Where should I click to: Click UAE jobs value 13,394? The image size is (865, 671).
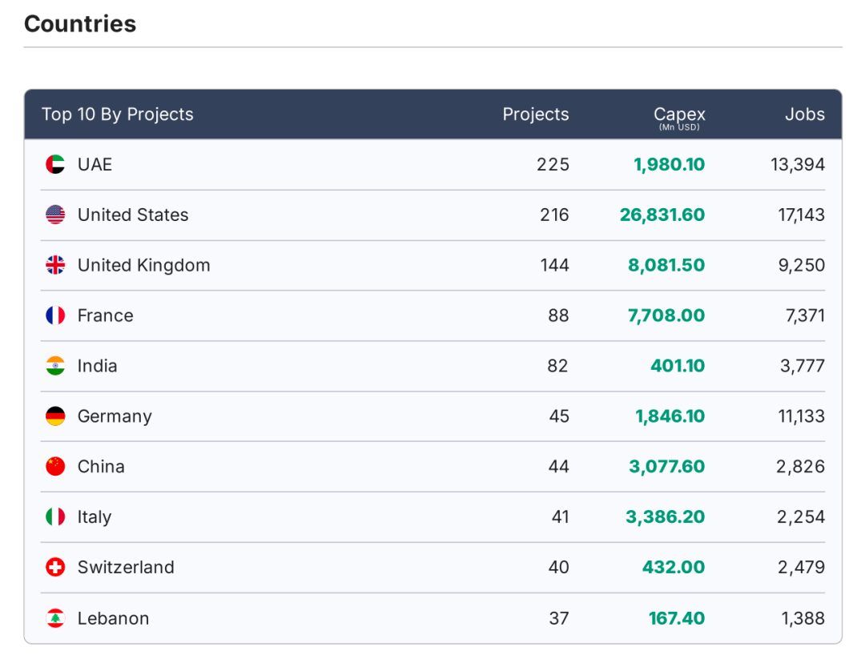[797, 165]
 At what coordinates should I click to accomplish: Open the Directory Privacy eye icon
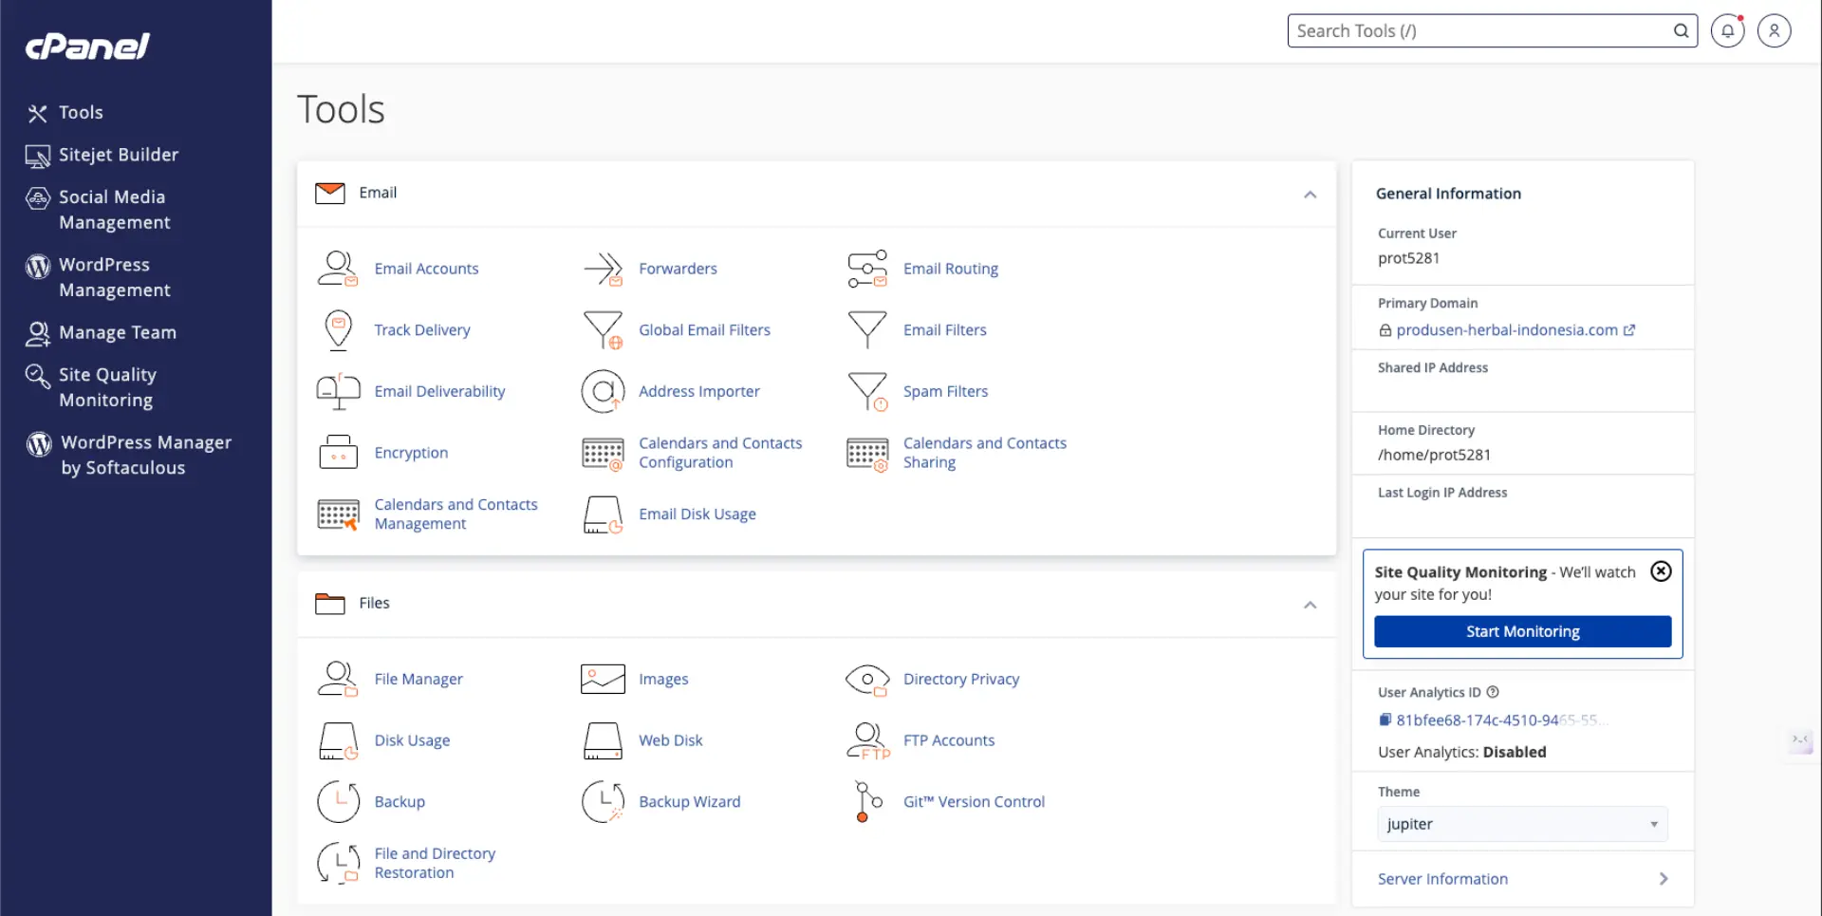tap(867, 680)
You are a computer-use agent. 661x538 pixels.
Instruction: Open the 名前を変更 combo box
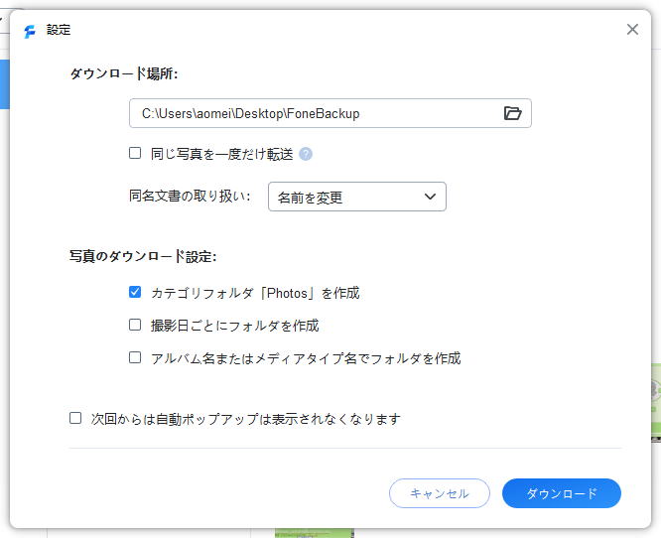[347, 198]

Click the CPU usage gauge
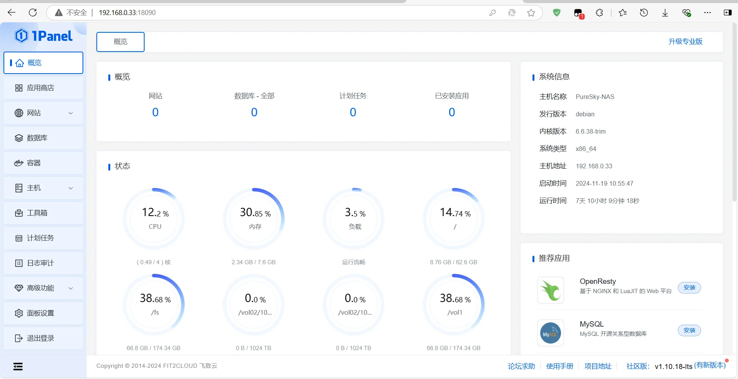pyautogui.click(x=154, y=218)
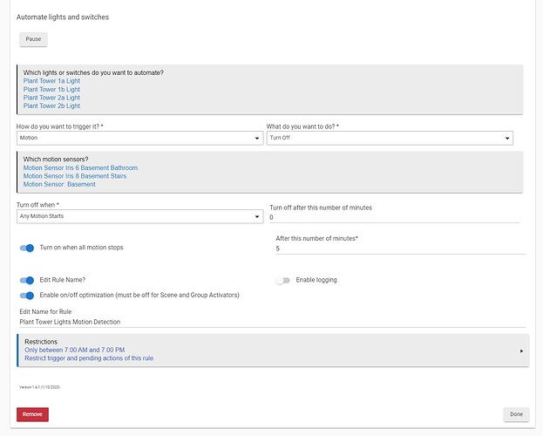The height and width of the screenshot is (436, 543).
Task: Click the After this number of minutes field
Action: point(399,249)
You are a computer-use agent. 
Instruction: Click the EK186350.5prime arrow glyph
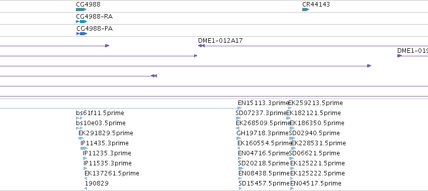[x=292, y=128]
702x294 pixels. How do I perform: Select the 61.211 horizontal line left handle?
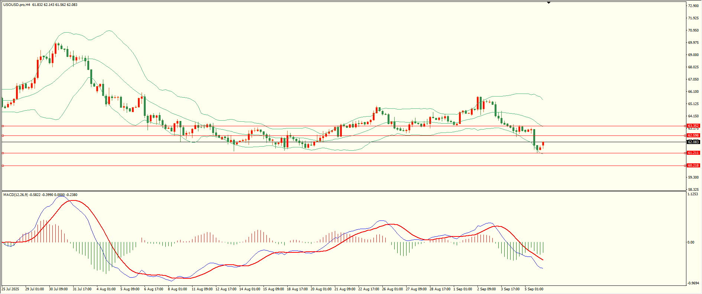[x=3, y=153]
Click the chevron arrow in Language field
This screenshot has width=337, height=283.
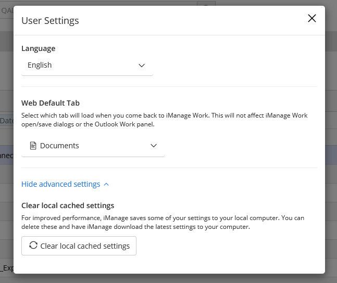pyautogui.click(x=142, y=66)
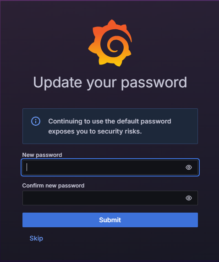Click the text cursor in New password box
This screenshot has width=219, height=262.
(x=27, y=167)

════════════════════

» TASK DESCRIPTION
Write out each entry word for word, images excluded.

» SOLUTION
Where should I click to: Click UAE jobs value 13,394? The image size is (865, 671).
[797, 165]
 At what coordinates should I click to accomplish: Open the Directory Privacy eye icon
tap(867, 680)
You are a computer-use agent. 661x538 pixels.
Instruction: Open the 名前を変更 combo box
[347, 198]

Click the CPU usage gauge
pyautogui.click(x=154, y=218)
The height and width of the screenshot is (436, 543).
Task: Click the After this number of minutes field
Action: point(399,249)
You are a computer-use agent. 
Instruction: Click the EK186350.5prime arrow glyph
[x=292, y=128]
702x294 pixels. How do I perform: Select the 61.211 horizontal line left handle?
[x=3, y=153]
Click the chevron arrow in Language field
This screenshot has width=337, height=283.
pyautogui.click(x=142, y=66)
Click the text cursor in New password box
This screenshot has width=219, height=262.
(x=27, y=167)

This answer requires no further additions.